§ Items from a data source
────────────────────────────────────────

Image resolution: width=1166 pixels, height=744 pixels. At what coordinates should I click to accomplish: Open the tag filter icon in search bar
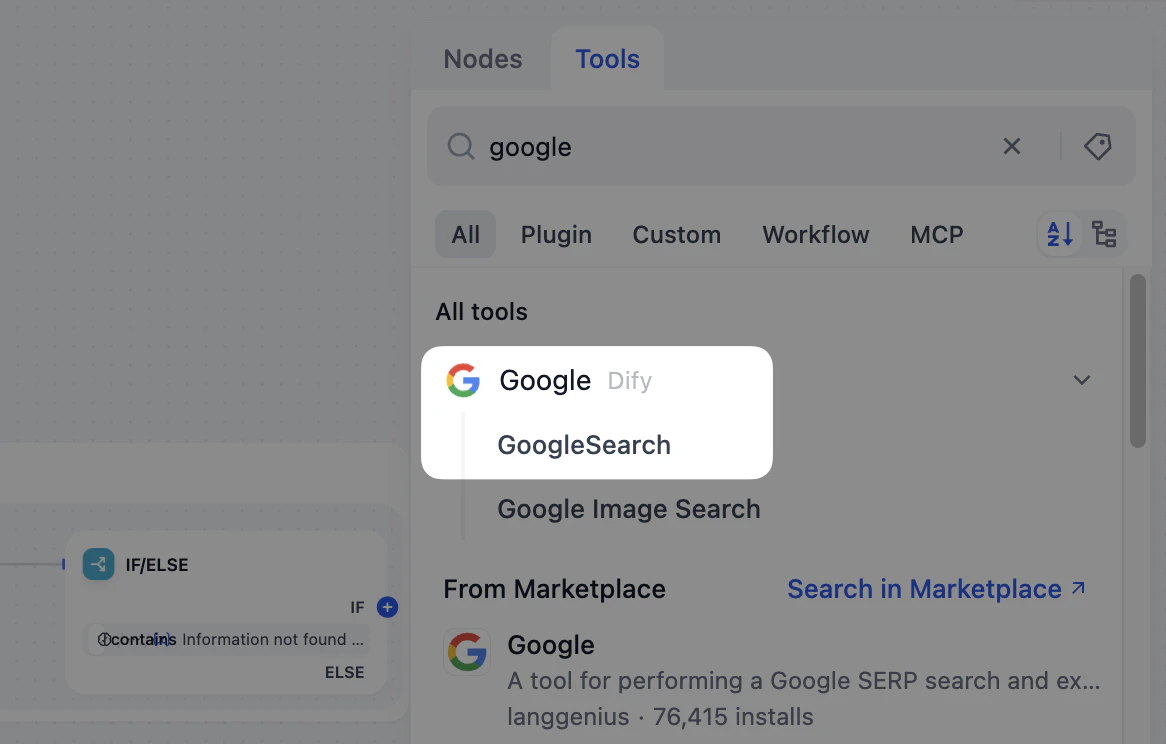1097,146
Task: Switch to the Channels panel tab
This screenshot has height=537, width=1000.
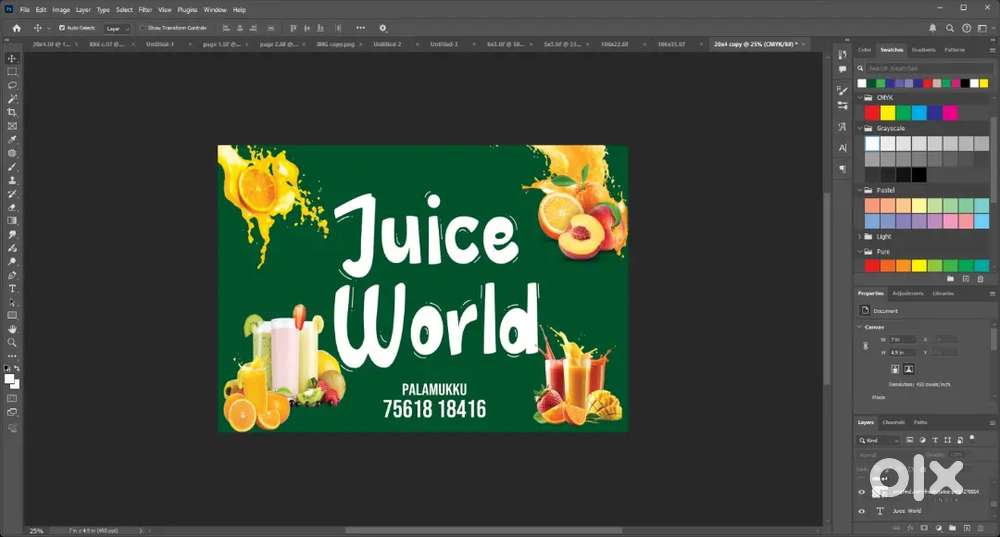Action: click(893, 422)
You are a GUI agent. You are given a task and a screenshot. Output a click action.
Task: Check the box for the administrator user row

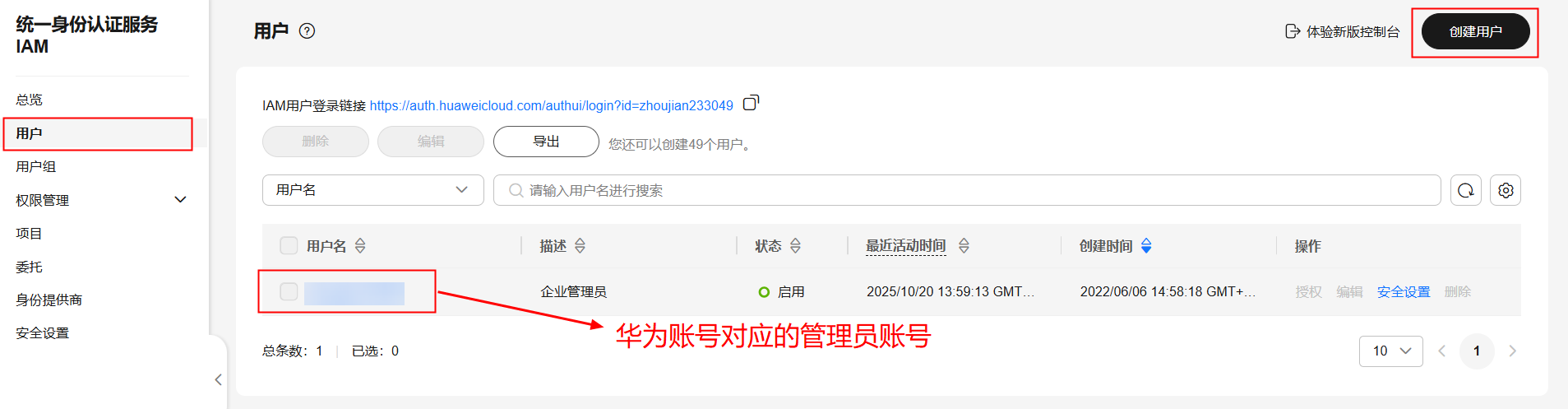[x=289, y=291]
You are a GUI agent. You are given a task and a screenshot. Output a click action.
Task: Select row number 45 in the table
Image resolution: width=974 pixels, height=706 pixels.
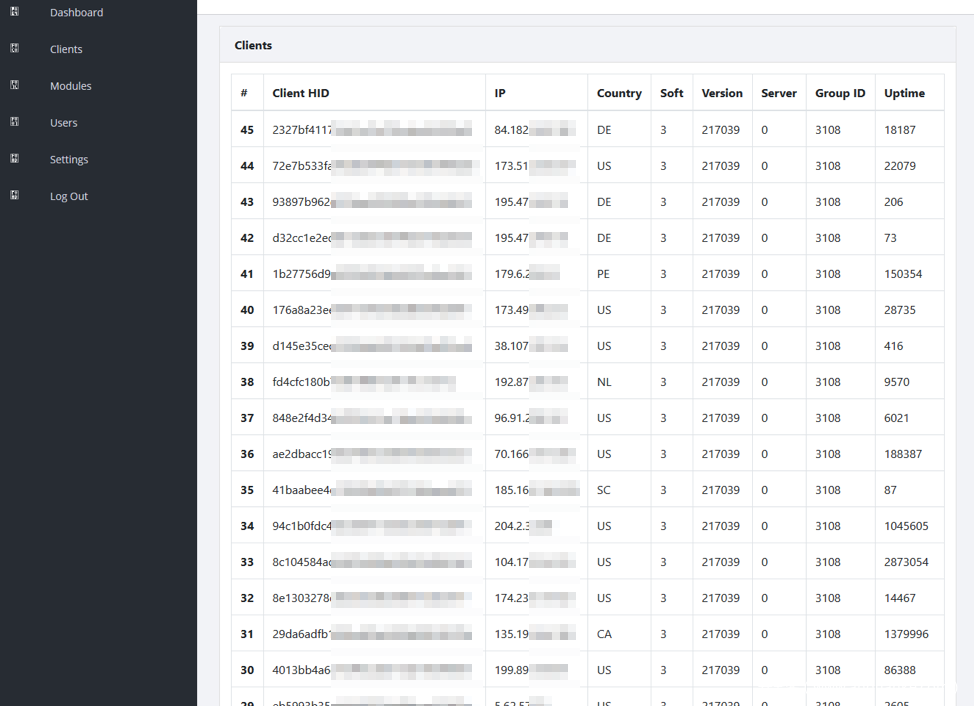click(247, 130)
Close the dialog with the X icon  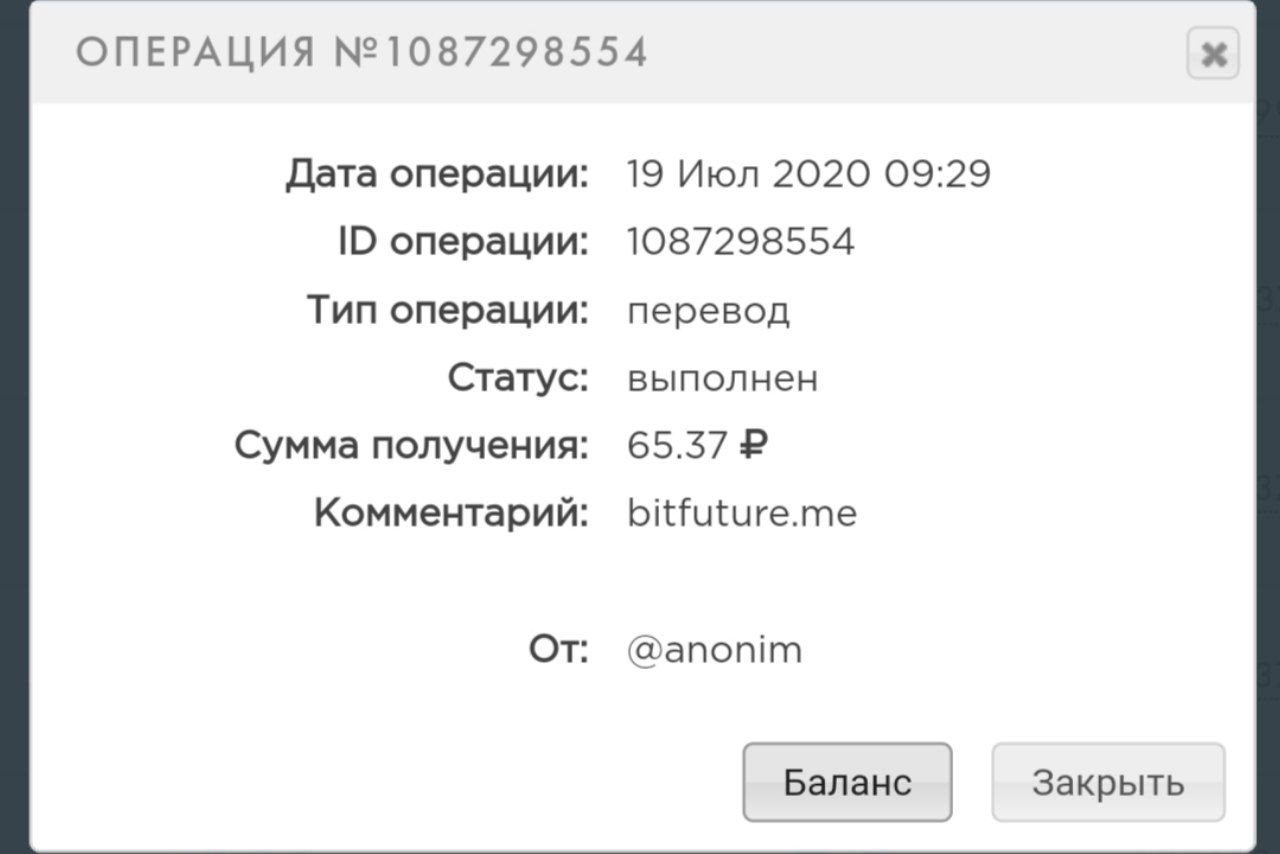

────────────────────────────────────────

§ TRY IT
Pictures don't belong in the copy. Retype exactly the lines from the one with "Task: Select row number 45 in the table" through the last line of the records.

§ SOLUTION TO THE PROBLEM
Task: Select row number 45 in the table
Image resolution: width=974 pixels, height=706 pixels.
click(247, 130)
Close the dialog with the X icon  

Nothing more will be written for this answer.